PROBLEMS AND TASKS —
A. Translate this sentence from the text on English Shepherd dam lines into Spanish: "The number of maternal haplotypes present in a breed is one indicator of genetic diversity."
B. Carry on the text about English Shepherd dam lines from the point where it ends.

TEXT BLOCK —
English Shepherds have a relatively large number of distinct dam founder lines available.  Our studies have identified 41 dam lines by pedigree;  analysis of genetic data reveal at least 16 maternal haplotypes in the breed.  For a comparison, a 2015 study of 368 breeding female dogs found only 3 maternal haplotypes present in Hovawarts in Germany (the country of origin).

The number of maternal haplotypes present in a breed is one indicator of genetic diversity.  Mitochondrial DNA (mtDNA), which is thought to be important in energy metabolism, is inherited exclusively through dam lines; the number of dam lines and their representatives correspond to the number and frequencies of mtDNA haplotypes in a population.

Here is an update on the current status of dam lines in English Shepherds and trends in their representation across the breed using ESCR data available through 2021 (most recent year with complete litter registration information).

Dam Line Statistics for 2019-2021

# Dams = 368
# Dam founder lines = 28
# Litters ~ 564

Number of Litters/ Dam Line: there is a large range in number of litters per line with many lines having very small numbers of litters while a few lines produce a majority of the litters.  This skew in the representation of dam lines is reflected in the fact that the “median” (50th percentile) number of litters per line is only half that of the “average” (number of litters that each line would produce were the lines all equally well represented).  In fact, over 67% of dam lines reproduced at a “below average” rate over the past generation.  This fact reflects ongoing change in the breed population and carries important implications for the future.   

Range = 1-108
Median = 10.5
Average = 20

For 2021 (183 dams) : the age at breeding and recording of health (hip) testing were reviewed for dams producing litters in 2021.

Age of dams (at breeding):
Range = 7 – 106 months
Median = 37 ½ months
% with hip score in ESCR = 11%

Chart identifying founder line and key descendants that bring the line forward to present:

Trends in Representation of Dam Lines

Comparison of the percentage of litters attributable to each dam line during two intervals, 2013- 2018 and 2019-2021, reveals a significant increase for the dam line carried through Cedar Creek Maggie Mae (increase from 3% to 7%).  Overall, the dam line coming through Butcher’s Cassie Sue and Susie Q remains by far the most common line, accounting for roughly 20% of litters in both intervals.

(Source records)
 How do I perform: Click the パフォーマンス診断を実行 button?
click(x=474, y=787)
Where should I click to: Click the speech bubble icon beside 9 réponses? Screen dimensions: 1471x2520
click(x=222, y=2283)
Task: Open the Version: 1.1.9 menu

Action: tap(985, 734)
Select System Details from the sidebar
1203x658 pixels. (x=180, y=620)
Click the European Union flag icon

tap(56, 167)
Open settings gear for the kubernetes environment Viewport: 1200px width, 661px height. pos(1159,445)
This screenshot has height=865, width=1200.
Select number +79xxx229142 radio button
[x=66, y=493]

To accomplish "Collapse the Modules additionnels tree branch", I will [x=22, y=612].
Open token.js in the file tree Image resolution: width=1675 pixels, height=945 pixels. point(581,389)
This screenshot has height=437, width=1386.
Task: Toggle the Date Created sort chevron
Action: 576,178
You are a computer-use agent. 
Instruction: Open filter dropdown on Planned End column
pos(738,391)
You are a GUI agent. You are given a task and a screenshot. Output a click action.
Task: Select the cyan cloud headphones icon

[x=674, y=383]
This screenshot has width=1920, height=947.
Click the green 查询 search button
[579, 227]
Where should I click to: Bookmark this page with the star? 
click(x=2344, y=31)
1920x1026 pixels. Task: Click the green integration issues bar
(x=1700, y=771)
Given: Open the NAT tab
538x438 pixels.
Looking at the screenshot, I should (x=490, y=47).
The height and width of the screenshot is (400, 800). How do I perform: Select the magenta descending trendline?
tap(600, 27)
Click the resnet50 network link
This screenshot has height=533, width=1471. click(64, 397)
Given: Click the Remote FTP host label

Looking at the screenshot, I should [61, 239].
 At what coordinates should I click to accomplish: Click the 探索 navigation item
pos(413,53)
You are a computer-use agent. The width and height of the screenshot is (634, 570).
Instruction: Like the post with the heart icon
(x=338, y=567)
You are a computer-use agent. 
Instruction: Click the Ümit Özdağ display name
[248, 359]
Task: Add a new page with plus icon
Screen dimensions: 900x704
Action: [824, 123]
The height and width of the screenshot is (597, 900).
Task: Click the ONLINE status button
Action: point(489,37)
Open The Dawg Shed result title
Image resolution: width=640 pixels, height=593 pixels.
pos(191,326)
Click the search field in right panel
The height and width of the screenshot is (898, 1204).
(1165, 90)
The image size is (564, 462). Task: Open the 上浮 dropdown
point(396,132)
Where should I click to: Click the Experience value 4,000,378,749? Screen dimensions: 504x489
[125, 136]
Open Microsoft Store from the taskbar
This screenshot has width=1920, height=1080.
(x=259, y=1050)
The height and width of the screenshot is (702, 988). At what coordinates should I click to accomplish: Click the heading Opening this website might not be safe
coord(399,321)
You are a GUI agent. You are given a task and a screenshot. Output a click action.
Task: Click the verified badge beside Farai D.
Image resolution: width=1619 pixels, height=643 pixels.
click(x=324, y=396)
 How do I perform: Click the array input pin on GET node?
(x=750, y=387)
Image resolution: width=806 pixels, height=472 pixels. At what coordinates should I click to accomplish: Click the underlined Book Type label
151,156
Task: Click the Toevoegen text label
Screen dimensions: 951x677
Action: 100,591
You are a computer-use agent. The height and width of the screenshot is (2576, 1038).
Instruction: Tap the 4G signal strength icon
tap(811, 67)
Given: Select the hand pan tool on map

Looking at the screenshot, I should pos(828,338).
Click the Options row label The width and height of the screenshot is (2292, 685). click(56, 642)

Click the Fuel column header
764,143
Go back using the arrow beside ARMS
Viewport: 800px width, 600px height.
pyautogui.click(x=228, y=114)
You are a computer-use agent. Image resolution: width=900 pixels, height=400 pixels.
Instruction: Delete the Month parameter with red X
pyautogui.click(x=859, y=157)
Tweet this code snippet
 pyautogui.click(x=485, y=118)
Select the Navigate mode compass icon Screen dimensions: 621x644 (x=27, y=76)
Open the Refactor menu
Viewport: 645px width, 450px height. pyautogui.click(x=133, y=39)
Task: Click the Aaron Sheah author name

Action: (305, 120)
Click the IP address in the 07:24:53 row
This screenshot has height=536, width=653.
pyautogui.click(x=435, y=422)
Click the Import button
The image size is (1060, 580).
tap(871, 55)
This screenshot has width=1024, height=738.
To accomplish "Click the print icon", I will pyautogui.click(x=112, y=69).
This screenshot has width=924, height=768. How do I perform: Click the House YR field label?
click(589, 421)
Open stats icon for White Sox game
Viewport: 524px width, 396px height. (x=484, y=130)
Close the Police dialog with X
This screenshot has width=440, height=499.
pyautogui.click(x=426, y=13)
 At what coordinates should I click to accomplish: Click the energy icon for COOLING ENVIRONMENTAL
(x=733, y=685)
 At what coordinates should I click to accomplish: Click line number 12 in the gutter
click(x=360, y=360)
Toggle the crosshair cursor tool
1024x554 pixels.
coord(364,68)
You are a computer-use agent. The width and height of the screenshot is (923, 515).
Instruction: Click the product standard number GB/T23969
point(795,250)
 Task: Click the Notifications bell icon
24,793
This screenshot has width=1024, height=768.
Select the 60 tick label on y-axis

ANSWERS PER TASK —
A. El número de haplotipos maternos presentes en una raza es un indicador de la diversidad genética.

B.
Many lines appear from ESCR registrations to be in a precarious position, with just a handful of dams or litters carrying them forward.  Eleven recognized dam lines had no litters registered between 2019-2021.


Our previous reports on dam lines noted that English Shepherds as a breed have retained a larger number of dam founder lines and unique maternal haplotypes than many other breeds.  We have identified 41 founder dam lines altogether, ten of which have limited pedigree available due to their status as step in dogs, and 16 distinct maternal haplotypes.

The majority of litters, however, come from just 5 maternal lines with 4 documented maternal haplotypes (missing data for one line).  It appears that a great deal of the potential diversity within the breed resides in dam lines that are in danger of disappearing.  As this happens, lines that are more widely represented run the risk of increasing levels of inbreeding as generations pass and the availability of unrelated dogs for breeding diminishes.

Most females will only have one or two litters in their breeding career and will be retired by the time they are 4-5 years old (see previous breed report).  That being the case, dam lines that fail to reproduce over a 5 year interval are likely to be lost to the breed.


  • What can be done to raise awareness of the need to maintain a diversity of lines in each generation?
  • What motivation is there for individual breeders to select breeding stock that help preserve diversity within the breed?
  • What benefit or cost do those breeders experience?
  • What can the wider breed community do to support conservation minded breeders?